Using the records below, write out again exactly the lines that begin at the line containing "The image size" and end at the line containing "Click the green icon on the raisin row", and no other lines.
***** EXERCISE INPUTS *****
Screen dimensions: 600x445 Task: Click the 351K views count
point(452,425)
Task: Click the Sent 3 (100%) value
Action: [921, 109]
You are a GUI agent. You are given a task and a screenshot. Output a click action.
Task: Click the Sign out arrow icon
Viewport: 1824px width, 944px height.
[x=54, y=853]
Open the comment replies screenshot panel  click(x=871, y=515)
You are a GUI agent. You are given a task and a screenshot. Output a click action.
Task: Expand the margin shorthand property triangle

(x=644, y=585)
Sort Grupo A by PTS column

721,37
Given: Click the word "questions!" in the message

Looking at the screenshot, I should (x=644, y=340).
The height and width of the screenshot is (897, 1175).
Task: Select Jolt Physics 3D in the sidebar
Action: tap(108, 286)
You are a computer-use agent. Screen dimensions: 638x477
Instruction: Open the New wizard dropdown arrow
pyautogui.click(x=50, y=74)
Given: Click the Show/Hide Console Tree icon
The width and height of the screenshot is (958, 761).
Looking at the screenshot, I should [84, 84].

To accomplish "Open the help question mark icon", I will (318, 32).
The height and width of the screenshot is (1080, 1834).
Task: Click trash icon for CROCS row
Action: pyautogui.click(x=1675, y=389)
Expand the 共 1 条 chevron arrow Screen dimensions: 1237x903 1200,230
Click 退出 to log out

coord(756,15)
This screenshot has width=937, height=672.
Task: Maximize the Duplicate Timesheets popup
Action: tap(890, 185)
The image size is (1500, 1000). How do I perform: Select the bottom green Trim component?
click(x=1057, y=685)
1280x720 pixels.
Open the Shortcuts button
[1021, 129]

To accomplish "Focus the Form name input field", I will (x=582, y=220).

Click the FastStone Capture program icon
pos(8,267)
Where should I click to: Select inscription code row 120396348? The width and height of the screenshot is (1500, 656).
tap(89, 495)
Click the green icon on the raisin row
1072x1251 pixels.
*****
▶ _RESULT FOR THIS EXERCISE_
The image size is (1500, 1000). How do I perform: Select the bottom green Trim component?
click(x=1057, y=685)
1280x720 pixels.
Open the Shortcuts button
[1021, 129]

To accomplish "Focus the Form name input field", I will (x=582, y=220).

Click the FastStone Capture program icon
pos(8,267)
Where should I click to: Select inscription code row 120396348? The width and height of the screenshot is (1500, 656).
tap(89, 495)
Click the green icon on the raisin row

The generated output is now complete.